3 l’Europe avait d’abord proposé de fixer un prix de l’émission de GES par l’intermédiaire d’une taxe. La taxe avait l’avantage de pouvoir être appliquée à tous les acteurs économiques – même les plus petits comme l’automobiliste… un atout dans l’objectif d’un changement de comportements. Mais elle avait aussi l’inconvénient d’une trop grande rigidité sans donner pour autant de certitudes sur la quantité finale d’émissions. A contrario, le choix des quotas d’émission permet de différencier les objectifs selon les Etats. C’est essentiel dans la mesure où le consentement à payer peut être très différent selon les régions. D’une part parce que les conséquences du réchauffement effraient plus ou moins du Bengladesh à la Sibérie, d’autre part parce que les PED ont des priorités de développement pour les générations actuelles qui semblent légitimement prioritaires sur l’objectif de soutenabilité du mode de développement.

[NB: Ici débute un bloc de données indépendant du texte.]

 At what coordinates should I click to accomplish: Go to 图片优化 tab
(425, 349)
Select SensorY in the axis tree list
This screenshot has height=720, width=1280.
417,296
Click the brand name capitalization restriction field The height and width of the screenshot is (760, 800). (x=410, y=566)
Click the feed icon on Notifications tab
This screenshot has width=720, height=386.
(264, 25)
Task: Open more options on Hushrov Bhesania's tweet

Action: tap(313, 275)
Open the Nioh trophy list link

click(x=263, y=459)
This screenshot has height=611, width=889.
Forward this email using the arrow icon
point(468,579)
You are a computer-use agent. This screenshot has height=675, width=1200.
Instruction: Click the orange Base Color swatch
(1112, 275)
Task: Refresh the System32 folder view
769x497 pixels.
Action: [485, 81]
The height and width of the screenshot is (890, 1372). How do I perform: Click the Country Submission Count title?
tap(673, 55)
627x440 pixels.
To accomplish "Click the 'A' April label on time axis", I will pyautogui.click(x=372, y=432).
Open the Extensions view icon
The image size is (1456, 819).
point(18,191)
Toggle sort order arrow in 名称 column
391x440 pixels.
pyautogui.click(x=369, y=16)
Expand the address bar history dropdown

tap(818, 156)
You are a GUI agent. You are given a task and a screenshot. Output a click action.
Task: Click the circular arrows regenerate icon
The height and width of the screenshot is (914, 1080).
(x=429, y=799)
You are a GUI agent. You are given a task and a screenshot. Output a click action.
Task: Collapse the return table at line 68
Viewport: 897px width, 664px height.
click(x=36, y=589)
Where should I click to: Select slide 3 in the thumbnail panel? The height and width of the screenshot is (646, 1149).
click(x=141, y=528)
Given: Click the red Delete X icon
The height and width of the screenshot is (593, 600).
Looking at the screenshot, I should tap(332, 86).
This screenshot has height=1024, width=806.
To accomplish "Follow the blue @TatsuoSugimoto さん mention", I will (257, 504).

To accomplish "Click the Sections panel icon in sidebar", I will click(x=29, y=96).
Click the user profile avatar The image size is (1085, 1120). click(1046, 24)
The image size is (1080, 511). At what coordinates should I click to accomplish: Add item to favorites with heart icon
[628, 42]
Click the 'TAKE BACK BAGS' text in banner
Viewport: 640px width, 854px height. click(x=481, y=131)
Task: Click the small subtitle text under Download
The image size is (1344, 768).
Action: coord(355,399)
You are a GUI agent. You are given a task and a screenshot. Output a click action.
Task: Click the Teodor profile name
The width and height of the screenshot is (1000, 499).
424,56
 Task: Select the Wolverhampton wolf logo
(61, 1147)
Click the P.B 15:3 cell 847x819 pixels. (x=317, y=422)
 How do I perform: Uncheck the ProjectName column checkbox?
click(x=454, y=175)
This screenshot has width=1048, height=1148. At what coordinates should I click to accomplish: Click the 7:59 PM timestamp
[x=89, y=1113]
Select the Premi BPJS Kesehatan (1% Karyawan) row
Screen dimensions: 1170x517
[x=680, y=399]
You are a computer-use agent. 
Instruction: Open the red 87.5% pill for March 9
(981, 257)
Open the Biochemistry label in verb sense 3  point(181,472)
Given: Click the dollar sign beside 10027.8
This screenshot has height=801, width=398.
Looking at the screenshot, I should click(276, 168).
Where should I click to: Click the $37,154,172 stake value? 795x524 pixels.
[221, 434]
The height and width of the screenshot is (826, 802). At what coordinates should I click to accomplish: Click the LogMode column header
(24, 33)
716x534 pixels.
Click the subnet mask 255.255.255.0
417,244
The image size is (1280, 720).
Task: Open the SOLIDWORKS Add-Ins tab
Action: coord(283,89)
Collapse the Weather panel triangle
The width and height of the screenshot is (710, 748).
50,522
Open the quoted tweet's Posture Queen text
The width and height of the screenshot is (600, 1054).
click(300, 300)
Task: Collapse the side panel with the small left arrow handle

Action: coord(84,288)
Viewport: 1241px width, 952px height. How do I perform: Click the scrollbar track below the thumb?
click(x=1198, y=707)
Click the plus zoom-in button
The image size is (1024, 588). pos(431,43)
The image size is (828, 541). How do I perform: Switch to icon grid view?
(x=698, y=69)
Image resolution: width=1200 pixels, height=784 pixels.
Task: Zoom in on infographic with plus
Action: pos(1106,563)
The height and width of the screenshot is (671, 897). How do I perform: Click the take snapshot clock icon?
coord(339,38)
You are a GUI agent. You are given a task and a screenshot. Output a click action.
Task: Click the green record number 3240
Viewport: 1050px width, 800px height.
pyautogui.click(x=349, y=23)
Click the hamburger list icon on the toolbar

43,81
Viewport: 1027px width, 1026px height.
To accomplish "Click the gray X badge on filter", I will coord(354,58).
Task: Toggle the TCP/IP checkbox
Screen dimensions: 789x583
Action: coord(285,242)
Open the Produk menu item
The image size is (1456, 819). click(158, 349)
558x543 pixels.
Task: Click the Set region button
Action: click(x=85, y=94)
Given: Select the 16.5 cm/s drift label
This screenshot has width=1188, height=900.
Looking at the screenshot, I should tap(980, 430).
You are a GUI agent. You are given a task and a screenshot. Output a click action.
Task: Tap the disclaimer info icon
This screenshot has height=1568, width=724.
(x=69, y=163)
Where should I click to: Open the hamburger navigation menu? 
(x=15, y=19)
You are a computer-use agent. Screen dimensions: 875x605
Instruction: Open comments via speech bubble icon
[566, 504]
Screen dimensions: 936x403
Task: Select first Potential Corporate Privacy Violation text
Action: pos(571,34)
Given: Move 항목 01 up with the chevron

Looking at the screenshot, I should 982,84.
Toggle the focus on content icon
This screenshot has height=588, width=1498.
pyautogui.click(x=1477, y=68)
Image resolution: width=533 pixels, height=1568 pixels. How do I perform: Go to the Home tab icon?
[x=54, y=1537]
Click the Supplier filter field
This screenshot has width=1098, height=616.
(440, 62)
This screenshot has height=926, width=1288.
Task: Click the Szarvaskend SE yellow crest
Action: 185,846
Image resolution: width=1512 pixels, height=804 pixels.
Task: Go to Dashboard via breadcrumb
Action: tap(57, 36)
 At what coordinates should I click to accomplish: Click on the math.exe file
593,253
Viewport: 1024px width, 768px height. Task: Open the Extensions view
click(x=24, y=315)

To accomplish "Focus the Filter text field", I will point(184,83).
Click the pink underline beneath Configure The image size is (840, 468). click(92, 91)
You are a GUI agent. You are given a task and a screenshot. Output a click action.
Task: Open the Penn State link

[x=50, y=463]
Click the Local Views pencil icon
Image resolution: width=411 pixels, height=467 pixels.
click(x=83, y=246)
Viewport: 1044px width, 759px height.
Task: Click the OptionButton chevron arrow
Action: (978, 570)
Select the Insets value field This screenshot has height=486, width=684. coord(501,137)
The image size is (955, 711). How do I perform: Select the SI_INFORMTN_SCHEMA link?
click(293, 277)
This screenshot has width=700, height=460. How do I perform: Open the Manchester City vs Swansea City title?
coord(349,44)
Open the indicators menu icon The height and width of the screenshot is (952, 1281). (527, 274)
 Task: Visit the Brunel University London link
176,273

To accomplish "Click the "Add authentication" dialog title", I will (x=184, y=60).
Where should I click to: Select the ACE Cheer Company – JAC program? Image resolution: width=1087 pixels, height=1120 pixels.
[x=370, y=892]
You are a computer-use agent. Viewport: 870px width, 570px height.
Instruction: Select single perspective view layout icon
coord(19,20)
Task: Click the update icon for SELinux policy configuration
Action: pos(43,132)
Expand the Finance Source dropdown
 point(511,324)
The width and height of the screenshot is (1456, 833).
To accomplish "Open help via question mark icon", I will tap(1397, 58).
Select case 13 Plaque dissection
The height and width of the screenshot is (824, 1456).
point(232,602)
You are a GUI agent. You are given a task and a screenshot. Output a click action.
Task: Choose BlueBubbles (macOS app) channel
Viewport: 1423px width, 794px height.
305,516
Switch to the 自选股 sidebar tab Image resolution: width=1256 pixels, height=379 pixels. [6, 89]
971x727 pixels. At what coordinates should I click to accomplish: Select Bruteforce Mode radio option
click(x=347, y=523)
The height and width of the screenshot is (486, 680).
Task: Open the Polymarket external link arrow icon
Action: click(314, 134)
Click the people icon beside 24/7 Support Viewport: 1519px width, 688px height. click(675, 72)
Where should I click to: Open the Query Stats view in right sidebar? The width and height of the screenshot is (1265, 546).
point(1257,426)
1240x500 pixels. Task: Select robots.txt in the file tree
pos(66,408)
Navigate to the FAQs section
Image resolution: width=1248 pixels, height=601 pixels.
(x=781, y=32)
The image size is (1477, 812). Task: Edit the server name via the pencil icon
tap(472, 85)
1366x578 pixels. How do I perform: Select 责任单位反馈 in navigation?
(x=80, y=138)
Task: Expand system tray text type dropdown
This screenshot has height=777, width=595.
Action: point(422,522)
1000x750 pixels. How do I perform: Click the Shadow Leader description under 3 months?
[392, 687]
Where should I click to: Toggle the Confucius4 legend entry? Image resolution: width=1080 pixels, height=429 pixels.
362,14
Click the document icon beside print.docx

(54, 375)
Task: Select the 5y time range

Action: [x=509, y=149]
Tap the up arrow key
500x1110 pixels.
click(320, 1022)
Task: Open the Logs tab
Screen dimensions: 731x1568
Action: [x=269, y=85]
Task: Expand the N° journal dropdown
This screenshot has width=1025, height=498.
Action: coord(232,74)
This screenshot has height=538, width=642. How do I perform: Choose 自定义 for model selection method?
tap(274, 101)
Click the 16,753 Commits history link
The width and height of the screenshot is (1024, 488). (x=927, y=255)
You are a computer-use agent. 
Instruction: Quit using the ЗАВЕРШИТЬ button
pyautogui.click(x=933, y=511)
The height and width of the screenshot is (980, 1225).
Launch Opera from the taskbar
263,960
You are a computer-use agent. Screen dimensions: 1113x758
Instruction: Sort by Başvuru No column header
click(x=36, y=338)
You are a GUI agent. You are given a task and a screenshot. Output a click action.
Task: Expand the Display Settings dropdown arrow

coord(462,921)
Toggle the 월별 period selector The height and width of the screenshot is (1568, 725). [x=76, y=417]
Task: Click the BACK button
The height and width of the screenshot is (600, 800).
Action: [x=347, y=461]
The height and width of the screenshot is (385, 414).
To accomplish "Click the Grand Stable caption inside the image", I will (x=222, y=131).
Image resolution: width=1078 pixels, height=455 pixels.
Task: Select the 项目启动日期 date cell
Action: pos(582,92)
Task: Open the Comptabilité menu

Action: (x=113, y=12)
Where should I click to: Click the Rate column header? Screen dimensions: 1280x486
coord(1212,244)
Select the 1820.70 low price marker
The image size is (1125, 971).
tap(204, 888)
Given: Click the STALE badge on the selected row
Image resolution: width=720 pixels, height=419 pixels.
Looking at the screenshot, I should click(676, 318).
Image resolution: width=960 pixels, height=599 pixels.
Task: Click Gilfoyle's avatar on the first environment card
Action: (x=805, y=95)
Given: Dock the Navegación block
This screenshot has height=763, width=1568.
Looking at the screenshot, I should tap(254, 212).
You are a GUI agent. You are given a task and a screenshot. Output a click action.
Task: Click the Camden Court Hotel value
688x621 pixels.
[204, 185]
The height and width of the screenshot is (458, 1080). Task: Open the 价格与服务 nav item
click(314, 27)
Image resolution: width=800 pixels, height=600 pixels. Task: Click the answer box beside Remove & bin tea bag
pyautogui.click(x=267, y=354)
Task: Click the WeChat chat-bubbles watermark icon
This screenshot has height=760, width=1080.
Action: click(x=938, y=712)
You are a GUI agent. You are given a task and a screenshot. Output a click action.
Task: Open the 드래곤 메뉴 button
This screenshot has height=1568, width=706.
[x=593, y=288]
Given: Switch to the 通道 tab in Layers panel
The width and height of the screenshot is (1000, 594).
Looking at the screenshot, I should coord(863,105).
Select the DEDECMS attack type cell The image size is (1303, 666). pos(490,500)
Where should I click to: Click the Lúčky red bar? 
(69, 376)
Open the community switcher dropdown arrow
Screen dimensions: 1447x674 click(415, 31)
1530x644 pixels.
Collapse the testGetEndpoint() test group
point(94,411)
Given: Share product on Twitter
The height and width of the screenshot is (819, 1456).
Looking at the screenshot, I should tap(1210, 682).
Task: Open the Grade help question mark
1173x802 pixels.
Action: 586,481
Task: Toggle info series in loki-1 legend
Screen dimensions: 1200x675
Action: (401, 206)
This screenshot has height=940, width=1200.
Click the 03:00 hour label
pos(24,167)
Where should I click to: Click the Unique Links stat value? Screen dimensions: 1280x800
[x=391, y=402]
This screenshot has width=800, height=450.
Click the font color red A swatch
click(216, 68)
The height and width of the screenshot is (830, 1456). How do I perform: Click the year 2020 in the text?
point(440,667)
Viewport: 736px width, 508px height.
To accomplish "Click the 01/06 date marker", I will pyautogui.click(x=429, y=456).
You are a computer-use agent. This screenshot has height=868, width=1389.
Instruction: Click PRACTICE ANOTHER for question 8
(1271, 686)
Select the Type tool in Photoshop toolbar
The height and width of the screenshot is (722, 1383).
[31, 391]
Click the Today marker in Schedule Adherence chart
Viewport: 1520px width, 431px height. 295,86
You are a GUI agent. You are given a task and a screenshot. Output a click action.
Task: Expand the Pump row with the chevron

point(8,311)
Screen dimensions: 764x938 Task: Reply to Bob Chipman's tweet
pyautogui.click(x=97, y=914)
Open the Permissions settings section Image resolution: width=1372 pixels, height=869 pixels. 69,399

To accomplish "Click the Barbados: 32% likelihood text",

4 Les Etats-Unis sont certes le territoire qui émet le plus de GES (6 t d’équivalent carbone par habitant) et l’objectif qui leur était assigné par Kyoto semble a priori raisonnable (-7% par rapport aux émissions de 1990) mais il faut tenir compte du dynamisme économique & démographique de ce territoire. Ces croissances conduisent toutes choses égales par ailleurs à une augmentation de 25 à 30% des émissions de GES entre 1990 & 2012 : respecter Kyoto revient dans un tel contexte à imposer une modification en profondeur les modes de production & de consommation aux Etats-Unis. Aucun des candidats à la dernière présidentielle n’a voulu prendre ce risque. Cela étant, à l’échelle des Etats, des initiatives sont prises : 9 Etats de la côte est sont en train de créer un marché de permis d’émissions pour les centrales électriques, et à l’ouest la Californie a adopté une loi contraignante pour les constructeurs automobiles, les obligeant à vendre des voitures rejetant moins de CO2 (objectif : -30% de CO2 émis d’ici 2016)
5 En octobre 2004, le Medef a jugé illusoire, voire dangereux, que l’Europe, se voulant vertueuse, s’isole dans ce combat. L’UNICE, organisation patronale de l’industrie européenne, par la voix de son secrétaire général, Philippe De Buck s’inquiète à la même époque d’une distorsion de concurrence (Today, even though the protocol has been ratified by 141 countries, it does not include emission reduction commitments for many of Europe's major competitors. For EU companies, which have already significantly reduced their greenhouse gas emissions by implementing technological improvements and management systems, it is vital that their competitiveness is not damaged). Dans le même esprit, Eric Le Boucher intitulait sa chronique économique au Monde le 03.07.04 : le protocole de Kyoto est moribond, achevons le !
6 A terme ce critère d’allocation devra être revu en vertu d’un critère juste… les PED demandent bien sûr une allocation initiale qui soit fonction du nombre d’habitants… ce qui n’est pas de nature à ramener les Etats-Unis à la table des négociations
7 De plus, le prix des permis d’émission risque d’être bon marché du fait des millions de tonnes de quotas russes rendus excédentaires par la récession russe des années 90.
8 Ce qui satisfait d’une part la nécessité d’éviter un développement « sale » des pays émergents sur le modèle de l’Occident et d’autre part l’impératif d’un transfert de technologies qui permettent au PED de s’insérer dans le commerce mondial
9 Le projet français de taxe générale sur les activités polluantes (TGAP 1999-2000) était ainsi envisagé à prélèvements constants.
10 ce qui veut dire qu’un développement durable ne se fera pas sans intervention publique
11 l’Organe de Règlement des Différents (ORD) créé en 1995 est la seule instance juridictionnelle internationale reconnue par tous les Etats. Elle seule peut légitimer des mesures de rétorsion protectionnistes. Or, depuis 2001, une timide jurisprudence se construit qui donne priorité aux considérations environnementale sur la liberté des échanges.